An hour outside the bustle of Buenos Aires, an early morning haze blankets Tigre, a quiet neighborhood where hundreds of children are waking up hungry with little to eat.
Nearly a third of Argentina’s population lives in poverty. This corner of the country is far away from the prosperity of the capital city. But Tigre is home to a beacon of hope, Centro Conin – a nutrition and educational center battling child starvation and lifting families out of dire living conditions.
Beacon of hope
The center has become a lifeline for families in need. Starting before dawn, volunteers, nutritionists, social workers, teachers and pediatricians prepare for the crowds that come to Conin for meals, classes and activities.
Launched in 2012, Conin’s main focus has been serving malnourished children and children with developmental delays. Their mission has been to empower mothers and restore every child’s dignity, no matter their circumstances.
In Argentina, “child malnutrition is a big problem,” explained Pilar Rodriguez Caseres, a social worker at Conin. “This hunger is one of the most difficult sensations to explain. It’s an experience we need to work against, so that every child can develop and grow because they deserve to reach their full potential.”
One local mother, Gabriela, regularly attended the center with her daughter Elunae, who was born severely underweight. Conin was able to offer Gabriela’s family nutritional therapy and access to the right foods.

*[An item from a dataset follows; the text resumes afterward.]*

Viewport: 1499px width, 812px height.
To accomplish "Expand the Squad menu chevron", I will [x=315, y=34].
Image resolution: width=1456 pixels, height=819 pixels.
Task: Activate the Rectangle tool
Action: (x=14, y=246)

Young children are also enrolled at the center in a Montessori-style kindergarten class where they paint, learn to count with little black pebbles and discover the wonders of the world. Meanwhile, mothers often attend classes on nutrition and breastfeeding, as well as sewing, craftsmanship, theater and cooking workshops.
Access to technology
Before 2017, records of the children and parents that came through the doors were all kept on paper, begging to be disorganized, lost or ruined – Conin currently sees more than 50 families each week. Fast forward to today, the center is able to care for their visitors far more effectively than in the past, thanks to expanded access to technology.
Sonia, another local mother in Tigre, joined Conin’s program last year and had been visiting each day with her five-year-old son, Junior. As Junior grew older, Sonia noticed her son was struggling with developmental delays. Having him participate in the kindergarten class helped him come out of his shell and interact with other children. Rodriguez has been able to track Junior’s case using her laptop, tracking his progress and using it to find treatments.
The elimination of the laptop tariffs in Argentina changed how Conin operated – a change made possible through the work of Libertad y Progreso, a Buenos Aires-based nonprofit organization. The nonprofit worked with the government to eliminate a 35% tariff on computer imports that inflated local technology prices, and in Conin’s case, made access to such technology cost prohibitive.
When computers weren’t readily available for social service providers in the region, few kept records of diseases, treatments or even basic information about each child. “Children and mothers used to vanish from the health system,” said Conrado Etchebarne of Libertad y Progreso. Now Conin “keeps a detailed record on laptops and computers of the health and medical history of children and their mothers,” which allows families to “take care of themselves in the future.”
Centro Conin has become a safe haven for hundreds of these struggling mothers and their children, a place of hope in Tigre, where they are able to learn trades and skills that will help them find jobs while providing their children with the care and nutrition to grow healthy and strong.